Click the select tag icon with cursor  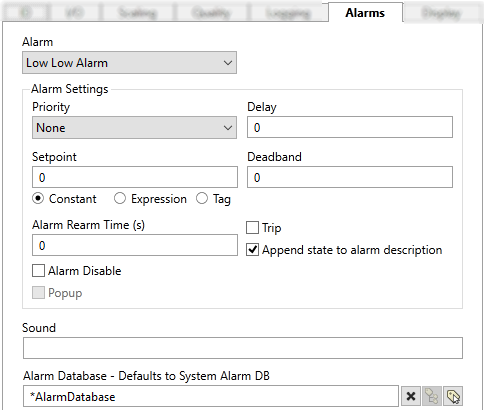pyautogui.click(x=453, y=396)
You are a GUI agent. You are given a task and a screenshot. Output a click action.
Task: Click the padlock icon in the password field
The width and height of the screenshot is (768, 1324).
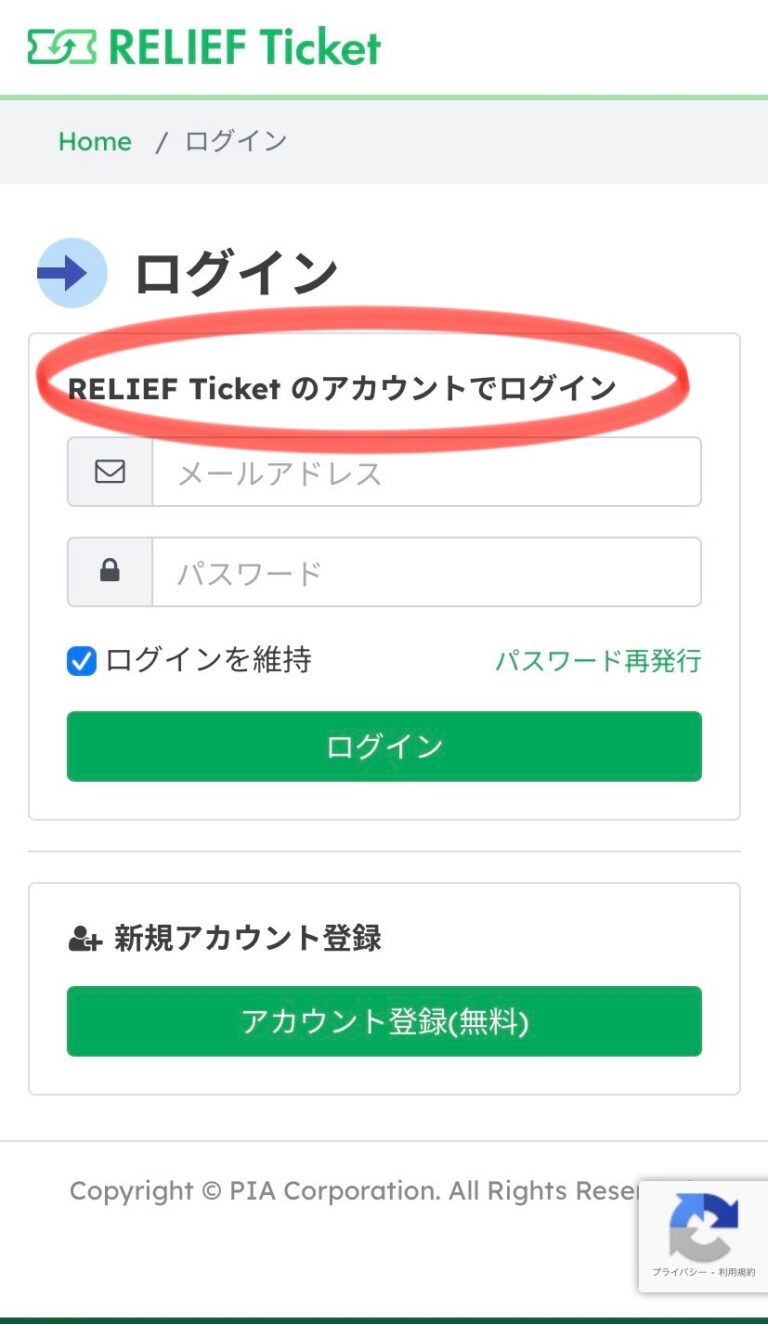tap(109, 571)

> WHAT NEEDS TO BE DONE
Return verbatim every line from the one holding "You are a GUI" to the end of the records above. Do not copy the pictures.

> TASK OUTPUT
You are a GUI agent. You are given a task and a screenshot. Output a click action.
Task: Click the padlock icon in the password field
The width and height of the screenshot is (768, 1324).
tap(109, 571)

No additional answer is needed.